Beauty and art and just simple neat things happen all the time at Trinity. Shelby, a 6th grader, called me over to see a pencil shaving and I just thought it made a neat picture. Come to think of it, the pencil is a pretty neat thing also.
Cisco is our school dog and he belongs to Ms. Rankey, the art teacher. He likes to come into my room and sit on the couch and dig through the trash.
Our first two school dogs belonged to Mrs. Tate, the school's Dean of Student Life. There was Tie, who died tragically after having a litter of puppies. We had a school wide memorial that was amazing. You can click HERE to see a video and song about dogs that was played at Tie's service. Next came Patience and she was just like her name. When Mrs. Tate retired in the Spring of 2012, Patience went with her.

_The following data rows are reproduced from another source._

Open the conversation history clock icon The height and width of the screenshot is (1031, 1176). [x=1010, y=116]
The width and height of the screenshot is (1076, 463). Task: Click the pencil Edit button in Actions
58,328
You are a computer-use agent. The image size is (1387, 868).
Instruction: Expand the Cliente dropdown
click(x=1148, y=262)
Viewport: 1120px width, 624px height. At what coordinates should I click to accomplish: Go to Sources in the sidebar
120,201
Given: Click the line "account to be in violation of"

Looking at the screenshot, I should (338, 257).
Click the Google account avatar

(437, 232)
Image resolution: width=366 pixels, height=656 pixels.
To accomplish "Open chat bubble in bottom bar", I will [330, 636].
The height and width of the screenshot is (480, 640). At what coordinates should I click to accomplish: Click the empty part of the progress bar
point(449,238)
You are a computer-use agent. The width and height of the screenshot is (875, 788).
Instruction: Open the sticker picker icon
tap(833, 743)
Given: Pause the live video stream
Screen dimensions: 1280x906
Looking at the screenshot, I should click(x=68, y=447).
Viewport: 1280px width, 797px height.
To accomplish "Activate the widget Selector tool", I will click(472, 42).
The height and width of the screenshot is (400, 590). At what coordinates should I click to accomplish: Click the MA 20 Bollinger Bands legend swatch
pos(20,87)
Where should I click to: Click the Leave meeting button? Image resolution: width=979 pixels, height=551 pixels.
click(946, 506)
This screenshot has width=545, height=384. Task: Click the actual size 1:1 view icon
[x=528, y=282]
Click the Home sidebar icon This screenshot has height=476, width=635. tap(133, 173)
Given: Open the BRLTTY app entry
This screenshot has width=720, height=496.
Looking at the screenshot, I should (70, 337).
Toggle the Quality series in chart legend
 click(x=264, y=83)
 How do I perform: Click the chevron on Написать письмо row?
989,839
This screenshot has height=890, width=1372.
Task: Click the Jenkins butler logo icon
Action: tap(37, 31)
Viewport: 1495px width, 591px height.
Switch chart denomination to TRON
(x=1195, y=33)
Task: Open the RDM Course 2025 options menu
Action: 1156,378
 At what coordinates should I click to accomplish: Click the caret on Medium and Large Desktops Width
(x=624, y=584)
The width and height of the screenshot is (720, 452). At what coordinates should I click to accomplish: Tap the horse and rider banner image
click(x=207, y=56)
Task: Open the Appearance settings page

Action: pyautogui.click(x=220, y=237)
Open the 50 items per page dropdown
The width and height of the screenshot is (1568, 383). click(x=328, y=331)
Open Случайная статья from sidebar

But Cisco arrived in the Fall of 2012 and has slowly been getting the run of the entire school. He is still a puppy, but you can already tell he will be special. My family is lucky to have one of Cisco's sisters. Her name is Luna and maybe she will come to TES to visit one of these days.
The rain came so suddenly the other day that there was no time to lower the school's two flags. Mr. Jenkins saved them later when the weather cleared and draped them in the east stairwell to dry. I snapped this picture because those two flags represent something very special to me: the United States of America with all its geographical majesty and wonderfully complicated history and the Episcopal Church whose religious and educational tenets guide Trinity Episcopal School.
The third floor has change a little since I took the picture above...but it is still home sweet home! Two offices have been added on each end of the Dickson Upper Commons. The sunlight still comes streaming through in the morning.